More than three million older adults every year in the United States are treated for fall injuries. In 2015, the medical costs for falls amounted to more than $50 billion. Compounding to the direct injuries, fall-related accidents have long-lasting impact because falling once doubles one’s chances of falling again. Even with successful recovery, many older adults develop fear of falling, which may make them reduce their everyday activities. When a person is less active, their health condition plummets which increases their chances of falling again.

Robotic assistive walking devices or exoskeletons are designed to improve the user’s ability to ambulate [22]. Previous work has shown that these devices can increase the gait stability and efficiency when worn by older adults or people with disabilities [7, 34, 28, 6]. In this work, we explore the possibility to augment the existing assistive walking devices with the capability to prevent falls while respecting the functional and ergonomical constraints of the device.

Designing a control policy to prevent falls on an existing wearable robotic device has multiple challenges.
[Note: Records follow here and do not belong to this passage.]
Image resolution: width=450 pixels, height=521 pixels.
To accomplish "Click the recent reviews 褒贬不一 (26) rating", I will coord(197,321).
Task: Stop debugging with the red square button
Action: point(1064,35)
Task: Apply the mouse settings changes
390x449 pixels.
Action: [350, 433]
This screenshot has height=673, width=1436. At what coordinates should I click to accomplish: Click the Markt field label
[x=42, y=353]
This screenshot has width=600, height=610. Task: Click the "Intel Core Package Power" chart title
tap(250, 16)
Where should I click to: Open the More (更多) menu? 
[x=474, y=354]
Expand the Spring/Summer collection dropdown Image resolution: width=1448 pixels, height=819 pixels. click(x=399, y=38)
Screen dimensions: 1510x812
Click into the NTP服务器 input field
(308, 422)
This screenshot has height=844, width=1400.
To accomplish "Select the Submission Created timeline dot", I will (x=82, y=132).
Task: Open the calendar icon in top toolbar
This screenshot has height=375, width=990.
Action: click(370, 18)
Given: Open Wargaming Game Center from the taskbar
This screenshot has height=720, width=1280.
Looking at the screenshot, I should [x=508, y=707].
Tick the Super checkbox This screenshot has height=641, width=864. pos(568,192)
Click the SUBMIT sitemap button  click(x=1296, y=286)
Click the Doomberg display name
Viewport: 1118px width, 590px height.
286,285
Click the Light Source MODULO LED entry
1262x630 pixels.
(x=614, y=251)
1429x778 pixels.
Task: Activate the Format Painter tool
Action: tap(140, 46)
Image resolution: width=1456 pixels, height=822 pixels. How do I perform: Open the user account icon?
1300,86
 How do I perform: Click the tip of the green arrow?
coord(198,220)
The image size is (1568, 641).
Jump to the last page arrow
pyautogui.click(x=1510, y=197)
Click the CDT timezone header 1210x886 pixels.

First, the control policy needs to run in real-time with limited sensing and actuation capabilities dictated by the walking device. Second, a large dataset of human falling motions is difficult to acquire and unavailable to public to date, which imposes fundamental obstacles to learning-based approaches. Lastly and perhaps most importantly, the development and evaluation of the fall-prevention policy depends on intimate interaction with human users. The challenge of modeling realistic human behaviors in simulation is daunting, but the risk of testing on real humans is even greater.

We tackle these issues by taking the approach of model-free reinforcement learning (RL) in simulation to train a fall-prevention policy that operates on the walking device in real-time, as well as to model the human locomotion under disturbances. The model-free RL is particularly appealing for learning a fall-prevention policy because the problem involves non-differentiable dynamics and lacks existing examples to imitate. In addition, demonstrated by recent work in learning policies for human motor skills

[21, 36], the model-free RL provides a simple and automatic approach to solving under-actuated control problems with contacts, as is the case of human locomotion. To ensure the validity of these models, we compare the key characteristics of human gait under disturbances to those reported in the biomechanics literature [32, 31].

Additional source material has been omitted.